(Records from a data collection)
===

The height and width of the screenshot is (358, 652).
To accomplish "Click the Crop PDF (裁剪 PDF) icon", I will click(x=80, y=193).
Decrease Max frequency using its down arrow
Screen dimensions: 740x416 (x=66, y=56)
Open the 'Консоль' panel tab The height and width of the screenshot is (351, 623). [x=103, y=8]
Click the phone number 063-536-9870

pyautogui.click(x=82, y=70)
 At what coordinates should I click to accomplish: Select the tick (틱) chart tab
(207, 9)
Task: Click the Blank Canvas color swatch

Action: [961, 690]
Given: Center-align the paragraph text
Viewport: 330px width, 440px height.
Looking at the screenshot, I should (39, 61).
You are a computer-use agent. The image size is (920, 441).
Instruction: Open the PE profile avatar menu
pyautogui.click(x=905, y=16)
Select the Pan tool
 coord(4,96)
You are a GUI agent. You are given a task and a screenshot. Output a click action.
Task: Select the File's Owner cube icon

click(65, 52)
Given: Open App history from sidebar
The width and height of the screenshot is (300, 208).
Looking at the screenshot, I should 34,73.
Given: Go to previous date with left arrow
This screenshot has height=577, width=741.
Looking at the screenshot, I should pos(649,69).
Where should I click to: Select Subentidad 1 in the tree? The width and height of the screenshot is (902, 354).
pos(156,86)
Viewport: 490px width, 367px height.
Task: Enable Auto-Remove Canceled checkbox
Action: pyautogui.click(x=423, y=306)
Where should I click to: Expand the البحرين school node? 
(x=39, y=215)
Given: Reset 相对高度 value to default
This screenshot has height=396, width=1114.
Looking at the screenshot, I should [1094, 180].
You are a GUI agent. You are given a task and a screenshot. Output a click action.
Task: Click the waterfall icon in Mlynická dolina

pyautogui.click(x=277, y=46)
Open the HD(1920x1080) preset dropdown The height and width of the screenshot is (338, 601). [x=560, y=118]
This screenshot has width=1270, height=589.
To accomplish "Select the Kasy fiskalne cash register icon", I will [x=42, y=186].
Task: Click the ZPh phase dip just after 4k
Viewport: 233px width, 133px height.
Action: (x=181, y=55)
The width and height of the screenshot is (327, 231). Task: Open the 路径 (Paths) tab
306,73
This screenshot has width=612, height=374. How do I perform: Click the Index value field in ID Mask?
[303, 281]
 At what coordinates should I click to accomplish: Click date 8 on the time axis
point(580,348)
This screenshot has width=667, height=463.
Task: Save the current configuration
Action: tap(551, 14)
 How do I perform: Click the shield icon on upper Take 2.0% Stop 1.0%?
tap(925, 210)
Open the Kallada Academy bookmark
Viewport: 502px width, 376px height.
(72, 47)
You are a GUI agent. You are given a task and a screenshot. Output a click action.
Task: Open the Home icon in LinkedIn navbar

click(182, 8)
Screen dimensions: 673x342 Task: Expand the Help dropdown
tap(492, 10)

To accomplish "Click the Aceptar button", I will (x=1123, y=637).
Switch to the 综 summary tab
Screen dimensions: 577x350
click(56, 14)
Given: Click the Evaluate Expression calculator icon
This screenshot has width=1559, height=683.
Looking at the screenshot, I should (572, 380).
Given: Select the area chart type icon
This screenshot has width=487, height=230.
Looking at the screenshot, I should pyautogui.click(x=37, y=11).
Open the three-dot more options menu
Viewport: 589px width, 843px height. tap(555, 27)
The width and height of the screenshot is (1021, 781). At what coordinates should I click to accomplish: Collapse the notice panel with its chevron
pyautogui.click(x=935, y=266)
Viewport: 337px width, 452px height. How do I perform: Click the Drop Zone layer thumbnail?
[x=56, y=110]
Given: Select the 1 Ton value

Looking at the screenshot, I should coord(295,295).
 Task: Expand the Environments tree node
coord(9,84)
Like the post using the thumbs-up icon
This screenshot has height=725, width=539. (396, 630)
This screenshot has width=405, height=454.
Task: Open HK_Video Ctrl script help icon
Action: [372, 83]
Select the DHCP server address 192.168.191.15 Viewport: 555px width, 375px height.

===

▶ Brief
Lines after the one containing "You are a computer-use" are not wanted; repeat exactly each line above from the first up to and including it.

▶ Answer below
The height and width of the screenshot is (358, 652).
To accomplish "Click the Crop PDF (裁剪 PDF) icon", I will click(x=80, y=193).
Decrease Max frequency using its down arrow
Screen dimensions: 740x416 (x=66, y=56)
Open the 'Консоль' panel tab The height and width of the screenshot is (351, 623). [x=103, y=8]
Click the phone number 063-536-9870

pyautogui.click(x=82, y=70)
 At what coordinates should I click to accomplish: Select the tick (틱) chart tab
(207, 9)
Task: Click the Blank Canvas color swatch

Action: [961, 690]
Given: Center-align the paragraph text
Viewport: 330px width, 440px height.
Looking at the screenshot, I should (39, 61).
You are a computer-use agent. The image size is (920, 441).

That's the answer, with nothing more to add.